Humpback numbers building in West Cork...Update

7th Dec 2008 Large whale Report update 7 Dec 2008

Upwards of a dozen fin and at least 4 humpback whales remained in the waters off Galley head over the weekend. Let's hope that they remain in the area, although the windy forecast may limit opportunities to view them during the week. This lovely image of HBIRL9 tail-fluking was taken by IWDG member Mercin Penk on Saturday during a commercial whale watching trip with Colin Barnes.
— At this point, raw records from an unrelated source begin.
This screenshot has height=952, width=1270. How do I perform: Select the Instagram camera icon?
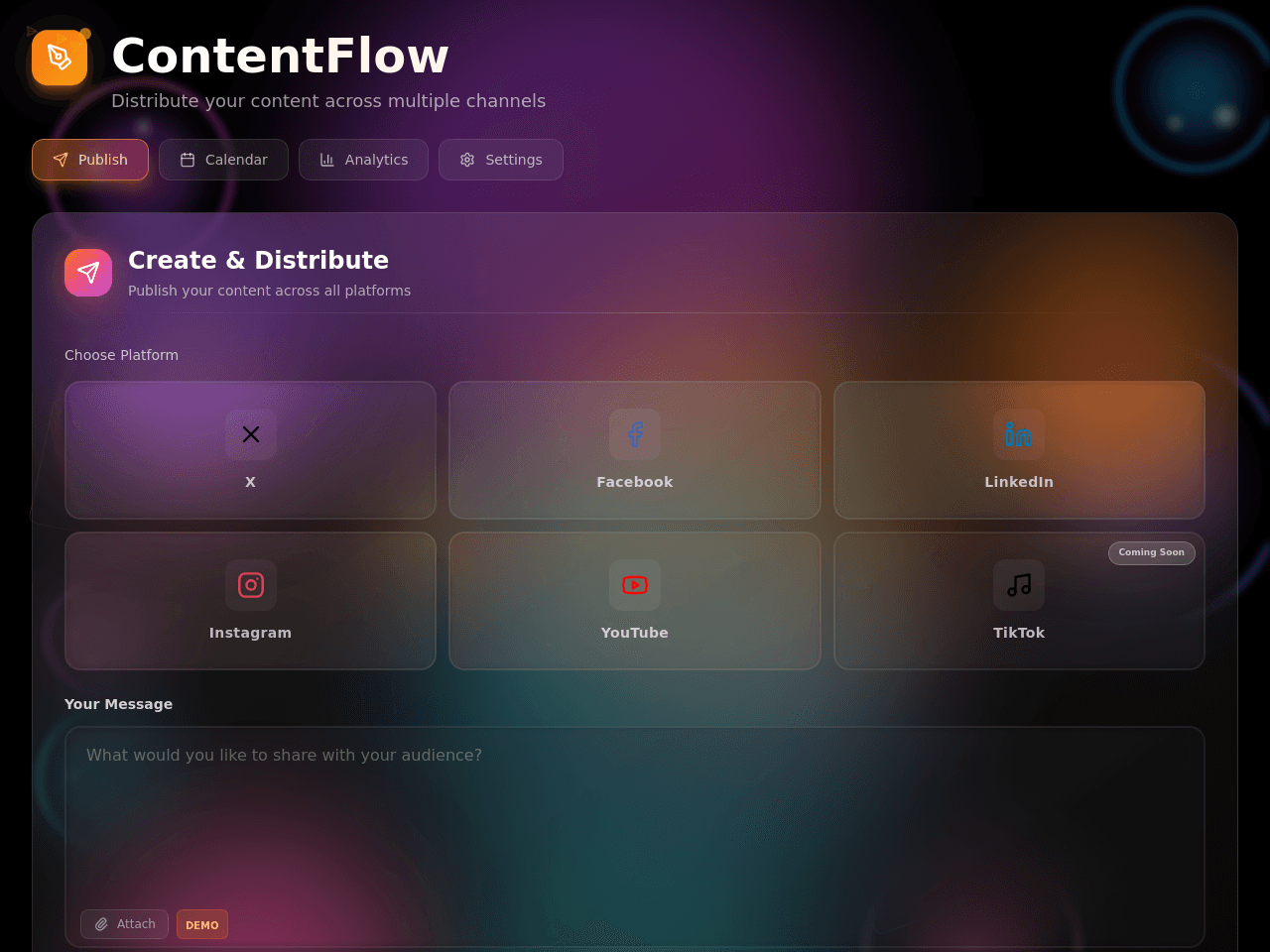coord(251,585)
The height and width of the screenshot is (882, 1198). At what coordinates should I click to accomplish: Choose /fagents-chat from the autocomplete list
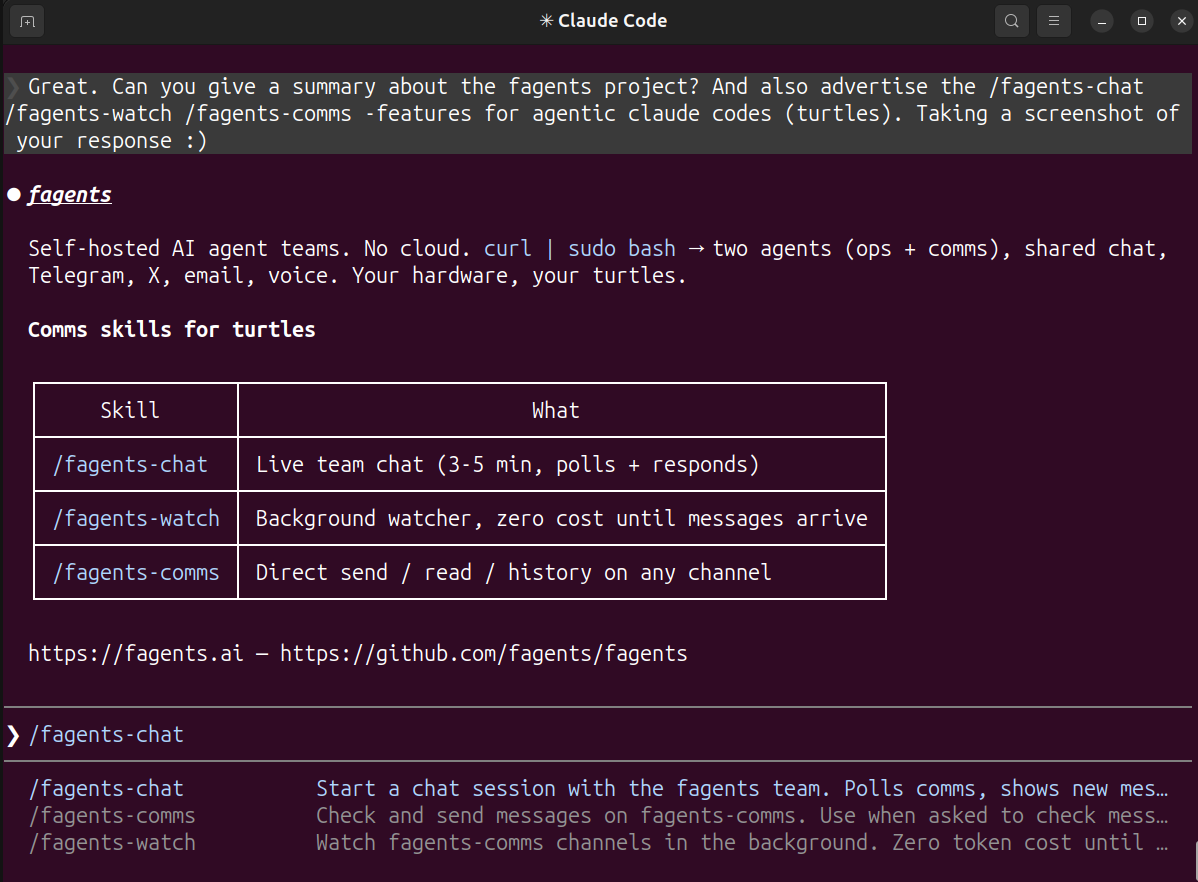pyautogui.click(x=106, y=788)
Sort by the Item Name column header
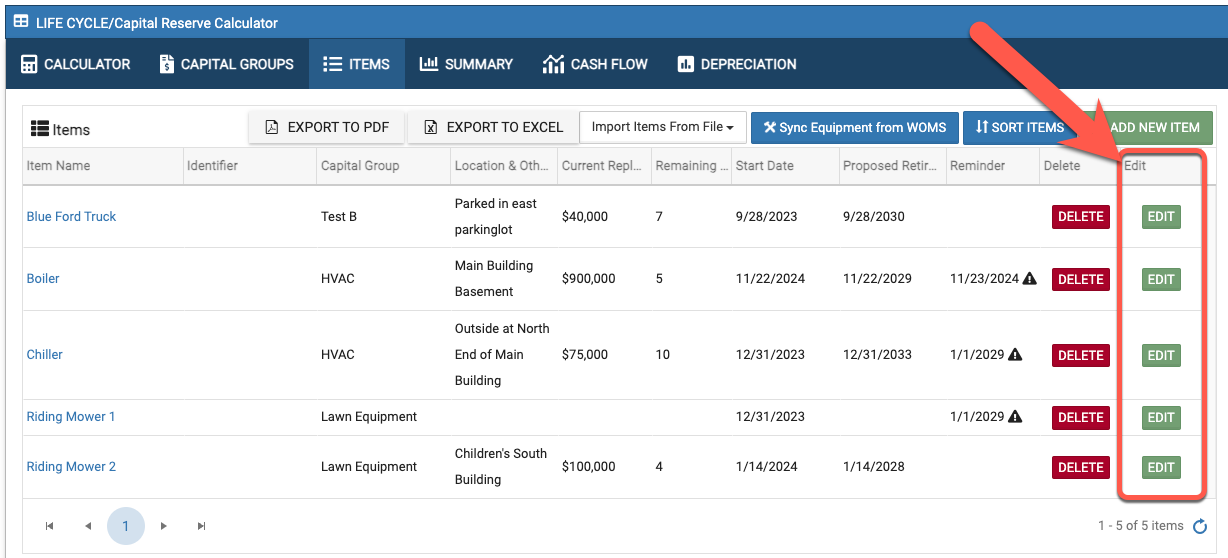Viewport: 1228px width, 558px height. 58,166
Large whale Report update 3 Dec 2008

Another wonderful day on the water during which we recorded (visually and acoustically) everything from the tiny harbour porpoise to the massive fin whale. Between 08:30-16:30 we observed five species in the waters SSW of Galley Head, West Cork, which break down as follows Harbour porpoise (3-4), common dolphin (50-75), minke whales (4-6), humpback whales (4-5) and fin whales (c12).

During the day, photo-identification images were obtained of both fin and humpback whales. In the past few days the humpbacks have been reluctant to tail-fluke, making it difficult to match some of the less well known individuals. The North Atlantic catalogue requires the under side of the flukes as proof of ID of this species. The problem is that we have many images of a humpback's dorsal area from both left and right sides, but unless we photograpgh it tail-fluking, there is a risk of duplications on the catalogues. So as always we'll be cautious about assigning new numbers to humpbacks, unless we can match dorsal fins to tail-flukes.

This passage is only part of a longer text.